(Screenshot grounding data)
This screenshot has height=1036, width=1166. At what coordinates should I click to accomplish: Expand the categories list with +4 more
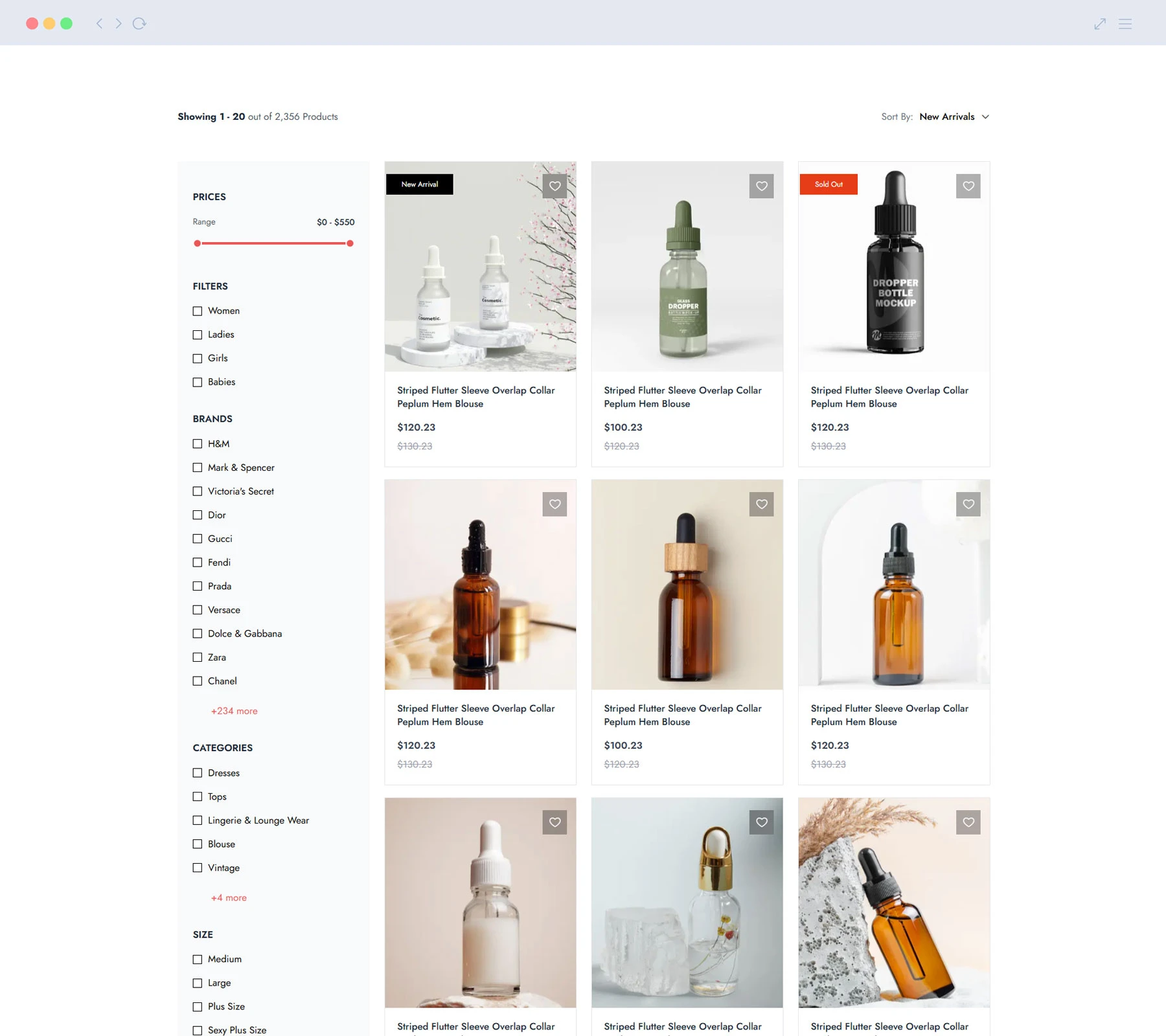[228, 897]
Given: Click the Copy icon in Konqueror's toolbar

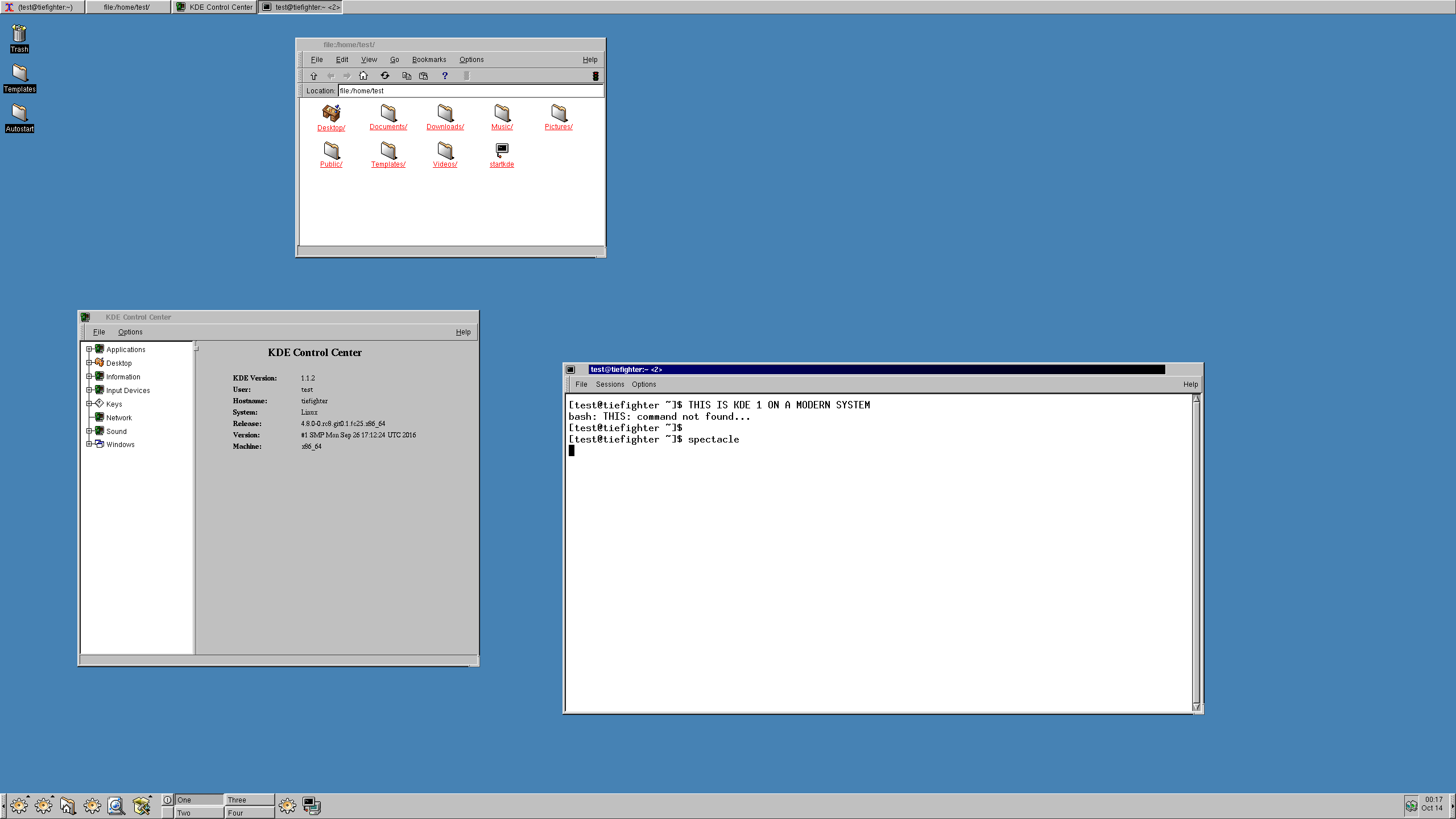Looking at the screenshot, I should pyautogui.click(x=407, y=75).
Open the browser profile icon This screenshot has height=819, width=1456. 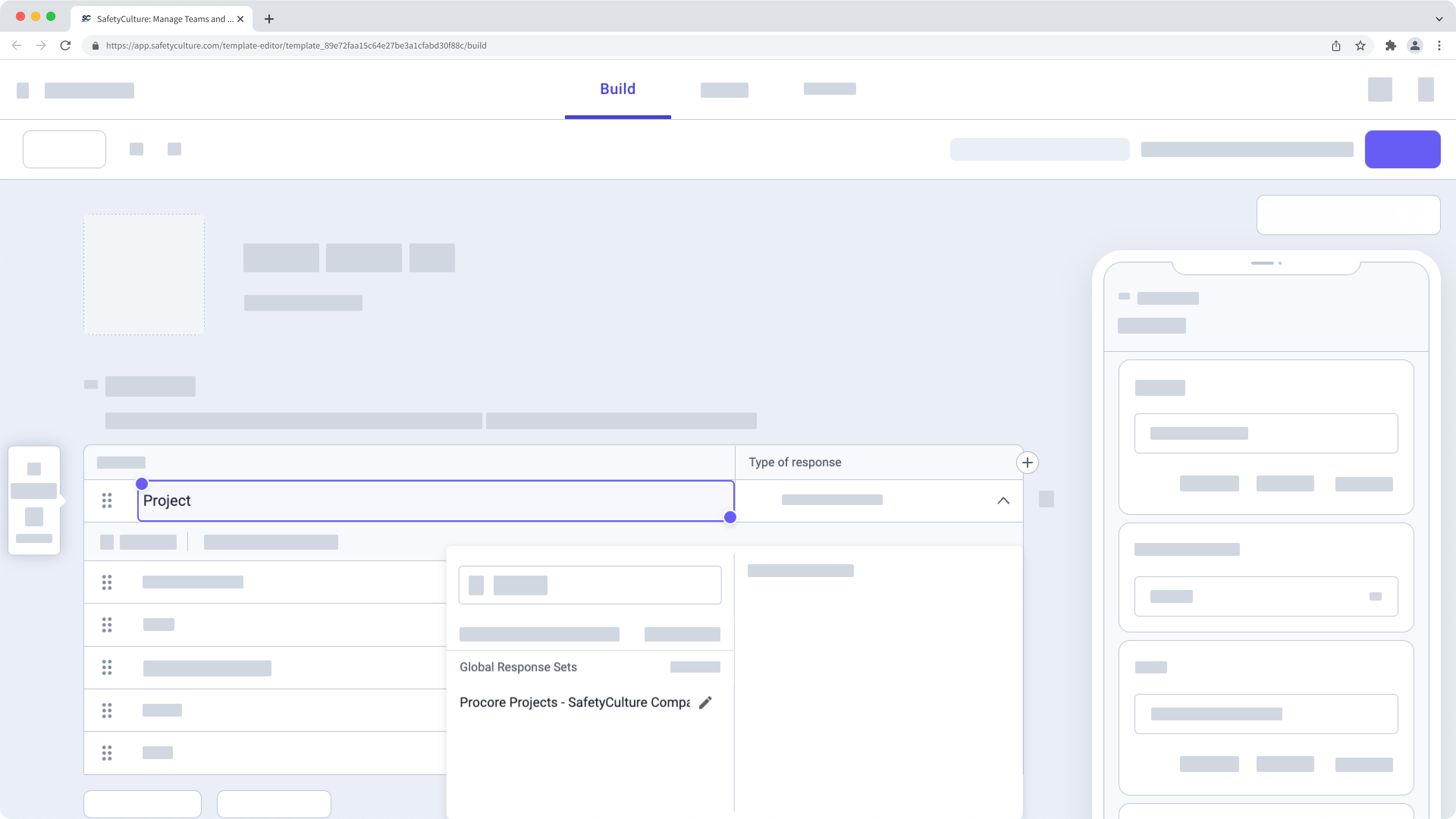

- _PROMPT_:
Leave the pictures out. Extract exactly the lines running from the one with "Given: Click the" through the last entry, both ends included.

- _YOUR RESPONSE_:
Given: Click the Copy icon in Konqueror's toolbar

Looking at the screenshot, I should pyautogui.click(x=407, y=75).
Open the browser profile icon This screenshot has height=819, width=1456. 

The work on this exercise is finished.